Glad you found something that works. 
Buddy Bear is the same way he's always 
been skinny/bony. His problem was I'd feed him can food in hopes of him gaining weight but then he wouldn't eat his next meal. Last month I took him to the vet and they recommended to increase his food by double which has finally worked and also putting him on puppy food (Wellness) He's eating as much as my 15 pound dog but it's working so I'll stick with it.


----------



## zellko (Jul 3, 2013)

Thanks for the replies. I remember you & Lilo. What I don't remember is, is Lilo extra tiny? How big is Buddy Bear? I read so much about the tinies having this problem. Must be true about their metabolisms. What food did you finally find that worked? I was using Merrick Puppy Plate with success, but then after they were bought out, it started making her sick and I saw that they had added liver to some packages. One vet told me she would get fat on puppy food. LOL. THAT vet didn't know much about tiny chis, for sure.


----------



## Ari1405 (Apr 18, 2017)

Buddy Bear was 4.11 pounds when he went to the vet. That's the skinniest he's ever been literally skin and bones. He's meant to be close to 6 pounds. 
Really? That was the 1st thing the vet recommended (puppy food) for him and increase his meals. He's still on puppy food but after he finishes the 15 pound bag (has about 10 pounds left) he will get put bag on adult kibble but I have calculated to get the same amount of calories so hopefully he'll stay the same. If not I'll talk to the vet about keeping him on puppy for possibly the rest of his life. 
At the moment Buddy Bear is getting (roughly) 600 calories and I've been told it seems to much for a Chi even an "active" one. I also have questioned if the vet was crazy to have him eat that much. But this is the 1st time Buddy Bear looks 'good' weight wise. And he's also not too big. He's basically perfect. I think he just really has a high metabolism. But since he's doing good I'm going to keep him on it.


----------



## coco_little_bear (May 30, 2012)

zellko said:


> Thanks for the replies. I remember you & Lilo. What I don't remember is, is Lilo extra tiny? How big is Buddy Bear? I read so much about the tinies having this problem. Must be true about their metabolisms. What food did you finally find that worked? I was using Merrick Puppy Plate with success, but then after they were bought out, it started making her sick and I saw that they had added liver to some packages. One vet told me she would get fat on puppy food. LOL. THAT vet didn't know much about tiny chis, for sure.

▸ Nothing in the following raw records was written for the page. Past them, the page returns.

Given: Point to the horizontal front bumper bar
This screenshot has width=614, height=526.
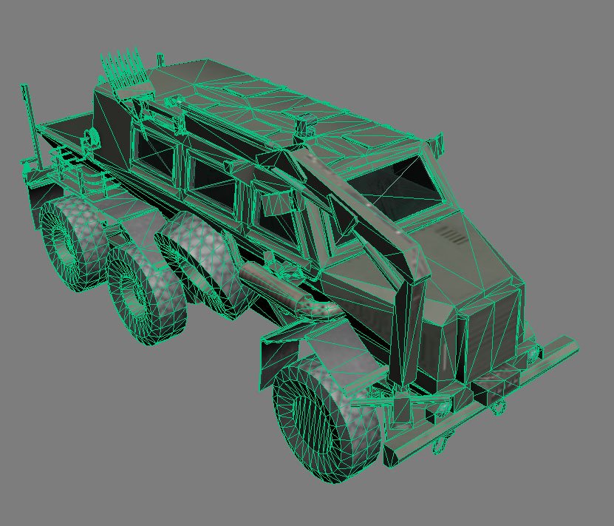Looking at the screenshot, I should tap(480, 399).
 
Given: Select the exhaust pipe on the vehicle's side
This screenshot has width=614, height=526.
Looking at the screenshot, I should tap(284, 289).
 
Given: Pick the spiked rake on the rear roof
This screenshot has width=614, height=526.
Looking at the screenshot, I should tap(122, 70).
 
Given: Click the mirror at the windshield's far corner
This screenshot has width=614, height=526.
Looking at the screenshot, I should tap(437, 141).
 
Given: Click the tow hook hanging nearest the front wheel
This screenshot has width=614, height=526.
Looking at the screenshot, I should tap(441, 445).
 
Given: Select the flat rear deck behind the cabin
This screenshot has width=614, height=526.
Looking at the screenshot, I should tap(70, 133).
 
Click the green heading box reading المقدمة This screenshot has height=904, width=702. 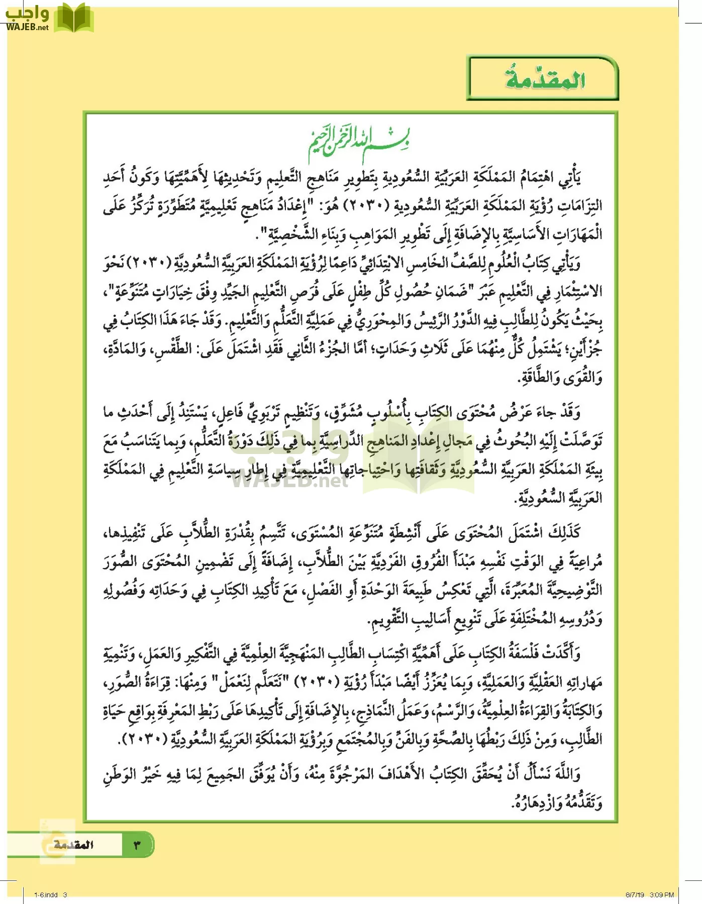click(x=543, y=79)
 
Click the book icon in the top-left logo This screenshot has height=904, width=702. click(x=74, y=17)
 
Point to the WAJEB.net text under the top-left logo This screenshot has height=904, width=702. click(x=28, y=28)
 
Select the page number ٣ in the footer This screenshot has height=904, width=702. click(x=137, y=845)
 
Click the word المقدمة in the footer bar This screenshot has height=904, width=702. click(x=74, y=845)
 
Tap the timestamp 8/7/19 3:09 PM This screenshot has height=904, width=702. click(x=649, y=894)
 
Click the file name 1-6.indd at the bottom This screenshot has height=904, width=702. click(x=46, y=894)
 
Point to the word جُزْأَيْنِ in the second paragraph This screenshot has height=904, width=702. click(x=584, y=350)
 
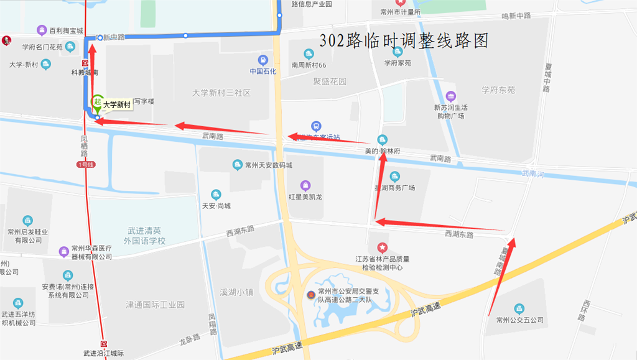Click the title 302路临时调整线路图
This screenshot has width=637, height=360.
(x=404, y=41)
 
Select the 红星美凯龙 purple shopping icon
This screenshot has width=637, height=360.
(x=305, y=185)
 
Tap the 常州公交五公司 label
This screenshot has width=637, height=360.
(x=519, y=320)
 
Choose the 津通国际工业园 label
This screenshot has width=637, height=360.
(x=155, y=305)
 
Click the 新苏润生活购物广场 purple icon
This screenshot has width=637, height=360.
(x=450, y=96)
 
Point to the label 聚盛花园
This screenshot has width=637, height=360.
(x=330, y=81)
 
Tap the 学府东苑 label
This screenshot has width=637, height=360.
(x=498, y=90)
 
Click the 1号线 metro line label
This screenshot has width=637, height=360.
(x=85, y=164)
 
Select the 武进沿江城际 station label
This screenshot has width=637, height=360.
(x=103, y=353)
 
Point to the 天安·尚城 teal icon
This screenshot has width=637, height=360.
(x=216, y=194)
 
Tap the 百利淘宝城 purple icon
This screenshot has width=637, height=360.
(x=42, y=30)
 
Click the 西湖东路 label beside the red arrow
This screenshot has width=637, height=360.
(x=459, y=234)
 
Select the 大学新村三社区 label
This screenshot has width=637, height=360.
(x=221, y=93)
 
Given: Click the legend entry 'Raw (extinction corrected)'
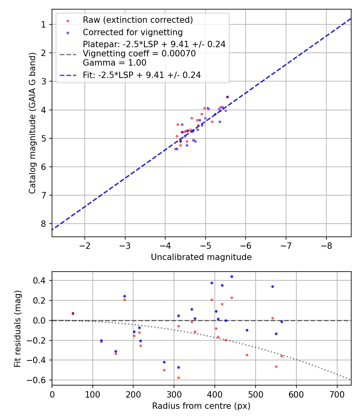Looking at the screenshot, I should tap(138, 20).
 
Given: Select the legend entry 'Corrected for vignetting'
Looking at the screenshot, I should tap(132, 32).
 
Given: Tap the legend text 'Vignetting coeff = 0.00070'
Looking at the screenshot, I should tap(139, 54).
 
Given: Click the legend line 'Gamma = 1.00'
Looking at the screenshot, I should tap(114, 63).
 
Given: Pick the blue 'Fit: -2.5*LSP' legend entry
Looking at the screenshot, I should tap(142, 75).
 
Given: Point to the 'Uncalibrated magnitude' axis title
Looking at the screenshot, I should tap(201, 257).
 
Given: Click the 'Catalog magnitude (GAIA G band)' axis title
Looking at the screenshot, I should tap(33, 123).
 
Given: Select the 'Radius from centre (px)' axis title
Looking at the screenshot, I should tap(201, 406).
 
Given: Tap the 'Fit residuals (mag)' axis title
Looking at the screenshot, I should tap(18, 328).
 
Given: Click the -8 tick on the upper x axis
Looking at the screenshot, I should tap(326, 245).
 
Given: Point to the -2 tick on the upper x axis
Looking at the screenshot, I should tap(84, 245).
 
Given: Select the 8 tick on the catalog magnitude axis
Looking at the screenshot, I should tap(44, 224).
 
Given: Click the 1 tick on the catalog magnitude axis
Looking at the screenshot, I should tap(44, 24).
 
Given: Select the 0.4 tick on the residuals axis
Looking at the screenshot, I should tap(39, 280).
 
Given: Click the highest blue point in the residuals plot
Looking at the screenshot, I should tap(232, 276).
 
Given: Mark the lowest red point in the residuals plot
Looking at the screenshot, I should tap(178, 378).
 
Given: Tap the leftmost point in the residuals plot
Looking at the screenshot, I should tap(73, 314).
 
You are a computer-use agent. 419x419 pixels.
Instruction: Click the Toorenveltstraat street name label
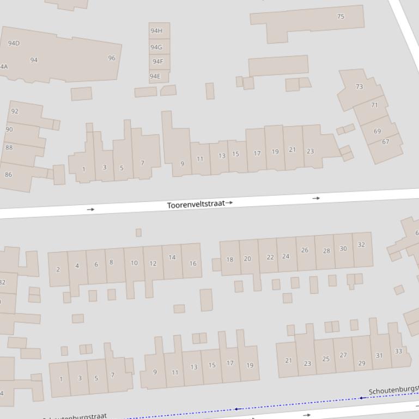coord(196,205)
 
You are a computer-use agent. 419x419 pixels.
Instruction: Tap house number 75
coord(341,16)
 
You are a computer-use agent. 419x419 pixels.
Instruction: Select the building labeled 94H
coord(156,31)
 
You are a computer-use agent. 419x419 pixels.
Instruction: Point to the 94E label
coord(155,76)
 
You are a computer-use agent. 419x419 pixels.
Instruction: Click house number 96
coord(112,58)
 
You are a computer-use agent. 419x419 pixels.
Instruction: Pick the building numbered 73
coord(359,87)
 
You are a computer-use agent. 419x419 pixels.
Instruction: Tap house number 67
coord(386,141)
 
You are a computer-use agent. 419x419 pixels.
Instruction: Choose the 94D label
coord(14,43)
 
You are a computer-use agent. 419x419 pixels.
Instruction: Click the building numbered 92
coord(15,111)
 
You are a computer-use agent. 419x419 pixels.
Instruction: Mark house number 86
coord(8,175)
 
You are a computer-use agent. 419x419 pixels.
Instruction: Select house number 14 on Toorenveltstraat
coord(172,257)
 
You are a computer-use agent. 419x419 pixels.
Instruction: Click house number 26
coord(305,250)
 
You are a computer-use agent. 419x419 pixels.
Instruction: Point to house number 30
coord(343,249)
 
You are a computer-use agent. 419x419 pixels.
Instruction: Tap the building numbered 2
coord(58,269)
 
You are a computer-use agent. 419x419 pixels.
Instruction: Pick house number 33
coord(398,351)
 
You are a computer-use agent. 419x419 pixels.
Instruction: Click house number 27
coord(343,355)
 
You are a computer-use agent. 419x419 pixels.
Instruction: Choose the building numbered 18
coord(229,260)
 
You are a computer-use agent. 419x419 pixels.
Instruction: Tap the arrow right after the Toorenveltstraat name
coord(229,202)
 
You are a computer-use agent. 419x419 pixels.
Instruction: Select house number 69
coord(378,131)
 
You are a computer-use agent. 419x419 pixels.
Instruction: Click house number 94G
coord(156,47)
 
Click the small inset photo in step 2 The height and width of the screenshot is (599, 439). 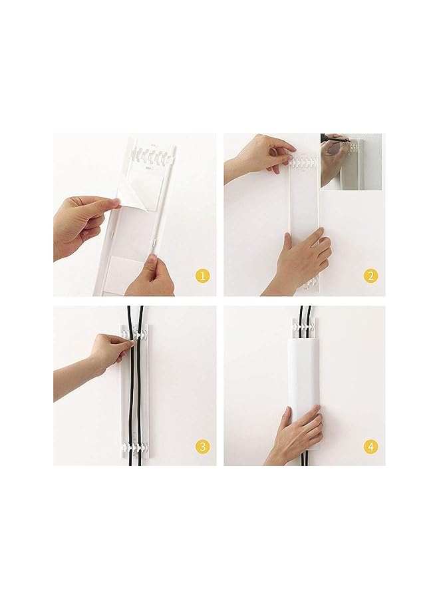pyautogui.click(x=351, y=160)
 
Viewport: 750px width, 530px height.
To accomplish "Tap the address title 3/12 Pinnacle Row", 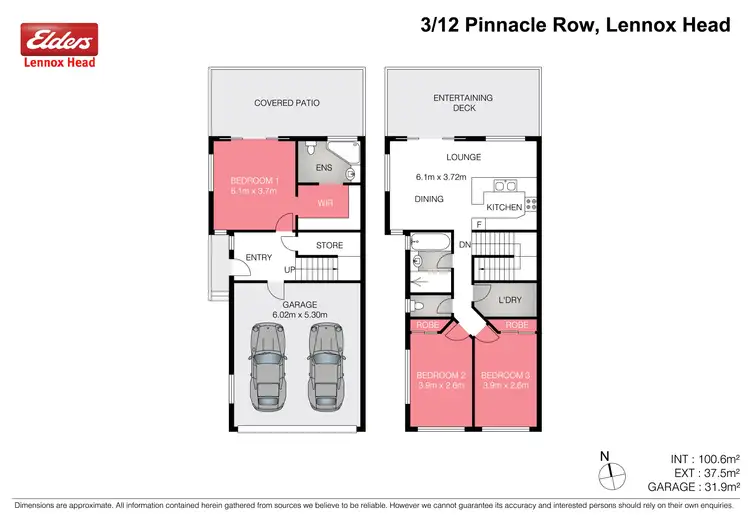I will pos(575,25).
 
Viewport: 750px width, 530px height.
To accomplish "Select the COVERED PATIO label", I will pos(287,102).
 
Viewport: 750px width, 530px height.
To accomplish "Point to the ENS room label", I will pos(324,168).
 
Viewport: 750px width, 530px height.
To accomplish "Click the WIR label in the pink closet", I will pos(325,202).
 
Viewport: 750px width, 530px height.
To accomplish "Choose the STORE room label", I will pos(329,245).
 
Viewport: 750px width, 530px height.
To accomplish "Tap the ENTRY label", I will pos(259,258).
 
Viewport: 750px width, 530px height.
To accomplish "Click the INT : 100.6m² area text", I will pos(704,459).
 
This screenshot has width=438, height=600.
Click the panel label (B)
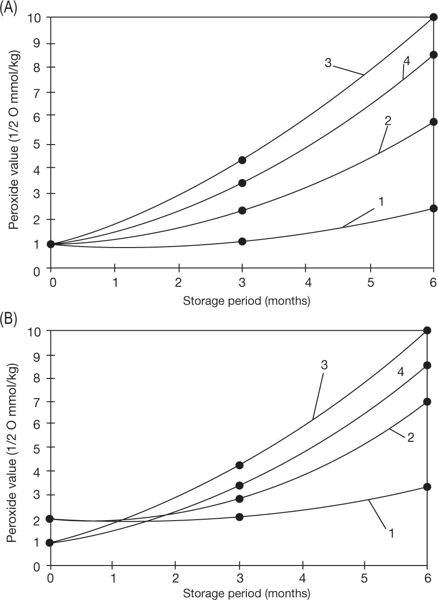[x=8, y=320]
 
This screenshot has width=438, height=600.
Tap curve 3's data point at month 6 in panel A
[x=433, y=17]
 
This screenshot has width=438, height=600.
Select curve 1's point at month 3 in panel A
[x=242, y=241]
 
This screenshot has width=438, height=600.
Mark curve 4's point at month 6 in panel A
[x=433, y=55]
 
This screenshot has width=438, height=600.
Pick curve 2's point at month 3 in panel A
[x=242, y=210]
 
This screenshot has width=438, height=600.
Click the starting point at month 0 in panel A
[x=51, y=244]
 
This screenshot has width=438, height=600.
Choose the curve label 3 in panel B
[x=324, y=365]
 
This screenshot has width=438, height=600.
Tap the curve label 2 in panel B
[x=410, y=437]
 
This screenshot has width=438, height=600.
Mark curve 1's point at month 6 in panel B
[x=427, y=487]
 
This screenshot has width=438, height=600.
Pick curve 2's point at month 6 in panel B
[x=427, y=402]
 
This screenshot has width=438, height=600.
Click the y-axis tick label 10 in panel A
[x=37, y=17]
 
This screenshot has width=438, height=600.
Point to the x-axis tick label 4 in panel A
[x=306, y=283]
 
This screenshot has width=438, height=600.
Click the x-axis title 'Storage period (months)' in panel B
[x=246, y=593]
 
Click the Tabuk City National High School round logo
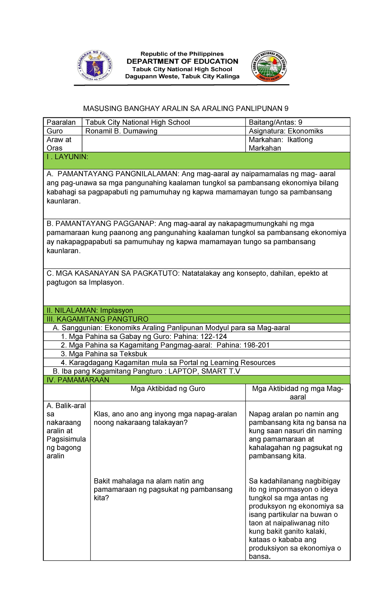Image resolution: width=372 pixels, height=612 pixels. coord(269,66)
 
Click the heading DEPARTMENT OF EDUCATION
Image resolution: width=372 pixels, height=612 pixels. coord(182,61)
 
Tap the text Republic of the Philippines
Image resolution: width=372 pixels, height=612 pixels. coord(182,54)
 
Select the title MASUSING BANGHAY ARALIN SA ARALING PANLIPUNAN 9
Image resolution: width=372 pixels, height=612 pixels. coord(186,108)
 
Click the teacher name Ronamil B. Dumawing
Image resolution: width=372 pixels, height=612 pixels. coord(122,131)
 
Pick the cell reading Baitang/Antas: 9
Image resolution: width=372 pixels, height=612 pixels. coord(276,122)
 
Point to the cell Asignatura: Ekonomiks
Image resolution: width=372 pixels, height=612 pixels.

She's smaller than many chihuahuas I meet, but not a super tiny one. Her healthy weight is 4.5 pounds. I guess she must just have a high metabolism. I was feeding her Ziwipeak before and increasing it gave her diarrhoea, but I switched to another air dried raw food that has less fat (Nature's Menu Country Hunter) and she can handle a lot of that one. That plus giving her treats in between meals seems to do the job.


----------



## zellko (Jul 3, 2013)

I've never heard of that food, but I'll watch for it. It may have been the same vet who told me tiny chis might not be able to be potty trained. Another LOL, she has fewer accidents than the other two. Still trying to learn all I can from others who have tiny ones.


----------



## coco_little_bear (May 30, 2012)

zellko said:


> I've never heard of that food, but I'll watch for it. It may have been the same vet who told me tiny chis might not be able to be potty trained. Another LOL, she has fewer accidents than the other two. Still trying to learn all I can from others who have tiny ones.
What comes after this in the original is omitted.